Master Data Management (MDM)
A set of processes and tools that ensure consistency, accuracy, and a single source of truth for key business entities (e.g., customers, products).
Example: Customer data consolidated in a Data Warehouse from multiple sales platforms.
Scenarios for MDM
-
Mergers and Acquisitions
MDM ensures data from both entities is harmonized and integrated efficiently. -
Compliance
Helps meet regulatory requirements by maintaining accurate and consistent data. Supports standards like GDPR, HIPAA, SOX, and others. -
Streamlining Data Access
Provides a single source of truth and reduces redundancy, enabling faster and more reliable decision-making.
SQL Information Type and Sensitivity Levels
SQL Server provides built-in capabilities for classifying and labeling sensitive data. These features support data governance and compliance by allowing organizations to:
- Classify columns using predefined information types and sensitivity labels
- Track and audit the use and access of sensitive data
- Integrate with Microsoft Purview, Azure Defender, and other compliance tools
- Enable data discovery and alerting for regulatory compliance such as GDPR, HIPAA, and PCI DSS
Classification metadata is stored within the database and can be queried or exported for reporting. It helps data professionals identify sensitive data, apply protection mechanisms, and demonstrate compliance during audits.
SQL Information Type
Information types are used in classification to describe the category or nature of data stored in SQL systems. These types help define how the data should be treated from a sensitivity and privacy standpoint.

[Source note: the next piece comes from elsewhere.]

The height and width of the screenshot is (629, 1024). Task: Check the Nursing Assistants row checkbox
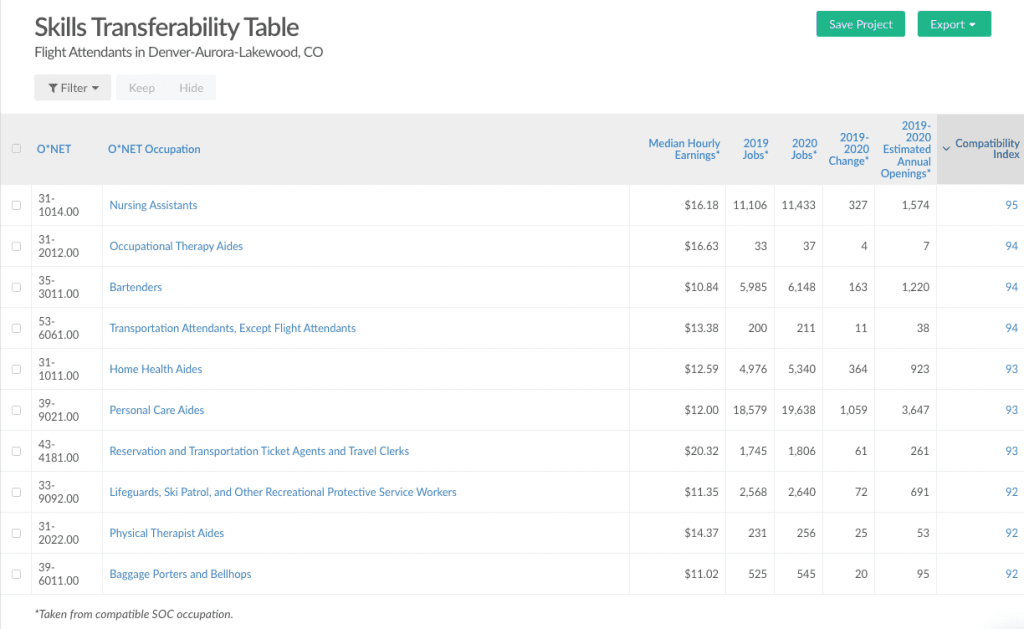tap(15, 205)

- Networking – IP addresses, domain information, MAC addresses
- Contact Info – Email addresses, physical addresses, and phone numbers
- Credentials – Usernames, passwords, and authentication tokens
- Credit Card – Payment card numbers and security codes
- Banking – Bank account numbers, sort codes
- Financial – General financial records such as income, assets, liabilities
- Other – Any additional custom-defined categories
- Name – First name, last name, or full name
- National ID – Government-issued IDs (e.g., driver’s license, passport number)

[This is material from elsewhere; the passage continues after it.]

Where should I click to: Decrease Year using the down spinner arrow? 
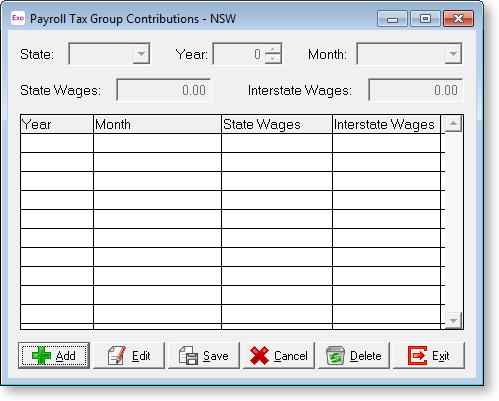(x=273, y=59)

- SSN – Social Security Numbers (U.S.) or equivalent
- Health – Medical records, diagnoses, and treatment data
- Date of Birth – Full or partial birth dates used for identification
- [n/a] – Not applicable or unclassified
SQL Sensitivity Label
Sensitivity labels in SQL help define the required level of protection for data. These classifications are used to guide encryption, access control, auditing, and compliance practices.
- Public – Data intended for public consumption and does not require access controls.
- General – Low-sensitivity data for internal use, with minimal restrictions.
- Confidential – Sensitive data that should be protected and only accessible to specific roles or groups.
- Confidential - GDPR – Confidential data that falls under the GDPR, such as EU citizen PII.
- Highly Confidential – Data requiring strong controls and restricted access due to potential risk or impact.
- Highly Confidential - GDPR – Highly sensitive personal data under GDPR protections (e.g., biometric, health records).
- [n/a] – Data that has not been classified or is not applicable.
Example Data Column Classifications
| Column Name | SQL Information Type | SQL Sensitivity Label |
|---|---|---|
EmailAddress |
Contact Info | Confidential - GDPR |
DateOfBirth |
Date of Birth | Highly Confidential - GDPR |
FullName |
Name | Confidential |
CreditCardNo |
Credit Card | Highly Confidential |
IPAddress |
Networking | General |
UserPassword |
Credentials | Highly Confidential |
BankAccount |
Banking | Highly Confidential |
ProductCategory |
Other | Public |
CurrentBalance |
Financial | Confidential |
Trade |
Financial | Confidential |
TradeProfit |
Financial | Confidential |
These examples illustrate how SQL classification can be applied to different data columns, helping ensure appropriate data handling and compliance with regulatory requirements.